The main problems with these checksum schemes are that they require additional hardware, or in the absence of additional hardware, a large amount of time. As a result, some faster checksum schemes have been proposed [3,4]. These schemes employ functions to compress the plaintext in consort with cryptographic transforms to dramatically reduce computation time while providing a high degree of assurance against forgery. A problem can arise if the compressive functions are not well considered in that an attacker may find a weak point which can be exploited to forge an illicit modification.

In this paper, we cryptanalyze the scheme found in [3], point out two potential drawbacks with the proposed scheme, and propose a modification to overcome these problems.

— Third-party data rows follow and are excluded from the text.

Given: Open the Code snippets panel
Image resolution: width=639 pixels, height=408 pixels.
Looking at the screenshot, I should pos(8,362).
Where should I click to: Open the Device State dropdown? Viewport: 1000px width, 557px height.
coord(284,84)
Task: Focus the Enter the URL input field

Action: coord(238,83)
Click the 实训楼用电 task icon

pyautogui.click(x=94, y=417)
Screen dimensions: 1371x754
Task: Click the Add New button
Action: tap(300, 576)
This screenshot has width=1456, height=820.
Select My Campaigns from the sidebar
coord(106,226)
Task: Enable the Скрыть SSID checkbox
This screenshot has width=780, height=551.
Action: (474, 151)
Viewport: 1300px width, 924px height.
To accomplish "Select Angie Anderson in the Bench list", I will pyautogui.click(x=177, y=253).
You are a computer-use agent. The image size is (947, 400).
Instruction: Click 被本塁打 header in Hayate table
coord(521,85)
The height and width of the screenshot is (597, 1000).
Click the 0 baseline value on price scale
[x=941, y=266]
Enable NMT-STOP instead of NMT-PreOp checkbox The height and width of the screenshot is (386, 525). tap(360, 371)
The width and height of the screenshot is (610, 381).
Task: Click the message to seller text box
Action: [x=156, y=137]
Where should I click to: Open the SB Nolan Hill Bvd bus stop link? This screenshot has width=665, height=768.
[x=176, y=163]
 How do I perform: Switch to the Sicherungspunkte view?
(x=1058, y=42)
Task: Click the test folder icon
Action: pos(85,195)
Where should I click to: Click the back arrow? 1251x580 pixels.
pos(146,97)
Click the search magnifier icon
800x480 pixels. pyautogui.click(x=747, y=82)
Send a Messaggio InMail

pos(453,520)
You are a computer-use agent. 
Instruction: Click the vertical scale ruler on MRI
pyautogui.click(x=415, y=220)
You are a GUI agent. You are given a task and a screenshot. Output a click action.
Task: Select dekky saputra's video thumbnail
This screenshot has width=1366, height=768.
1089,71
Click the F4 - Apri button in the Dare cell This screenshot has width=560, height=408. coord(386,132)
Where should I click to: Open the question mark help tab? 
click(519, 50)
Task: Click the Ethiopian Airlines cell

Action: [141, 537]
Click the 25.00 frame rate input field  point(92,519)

The scheme proposed in [3] is as follows:

Step 1: Select an RSA key K=(ke,M) and a user specified seed S Step 2: Set Q=S Step 3: Set Q=RSA((Q XOR filename),K) Step 4: Set Q=1+[C(B) mod (Q-1)] where: B is the next block of the plaintext file P C(B) is the compressed version of B Step 5: Set Q=RSA(Q,K) Step 6: If not done, goto 4 else, Q is the checksum

As indicated in [3], there is no reason to keep K secret. Since the deciphering key (kd,M) is left ungenerated and the RSA is quite strong against all known attacks which attempt to derive kd from ke and M, no one can attack the scheme by deciphering the RSA using current results. Unfortunately, the algorithm as it stands can be attacked in another way.

We can see from Algorithm 1 that each result of an RSA is taken as the modulus of the next block of text. Because the seed is secret, each intermediate modulus is unknown to the forger, but the final modulus is left unguarded because it is used as the checksum. Hence a forger can append to the plaintext and generate a new valid checksum as follows:

Step 1: Assume the checksum of the original plaintext P is Q Step 2: Choose any block B and append it to P Step 3: Apply Step 4 of Algorithm 1 to B to produce a new modulus Q' Step 4: Replace the stored copy of the checksum with Q' Step 5: Repeat Steps 2-4 as many times as desired

Since the only knowledge used to generate checksums for subsequent blocks is the final result from the previous blocks and non-secret information, forgery is straight forward. Depending on implementation, this attack may only work when the final block of plaintext ends on an even block boundary. Although this reduces the probability of successful attack to the likelihood of an even block sized file, this provides almost no protection relative to the original intent of the proposed method.

Even when the length of the file is not an even multiple of the block size, there remains a second attack on Algorithm 1 which may be much more devastating. When the value of the final block of P is less than the value of the corresponding modulus, the text can be forged and the attacker can readily tell when this attack will work. Detecting whether this attack will work is done as follows:

Step 1: Set Z=RSA(C(B),K) Step 2: If Z=Q, this attack will work

Since Z=Q, the modulus formed in Step 4 of Algorithm 1 is irrelevant to the final result of that block, and thus that block and all subsequent blocks of the checksum are unrelated to the original seed S. We can attack Algorithm 1 under these conditions by replacing the last block with whatever we choose, and replacing the stored checksum with the checksum generated from assuming RSA(C(B)) as the final value of Q.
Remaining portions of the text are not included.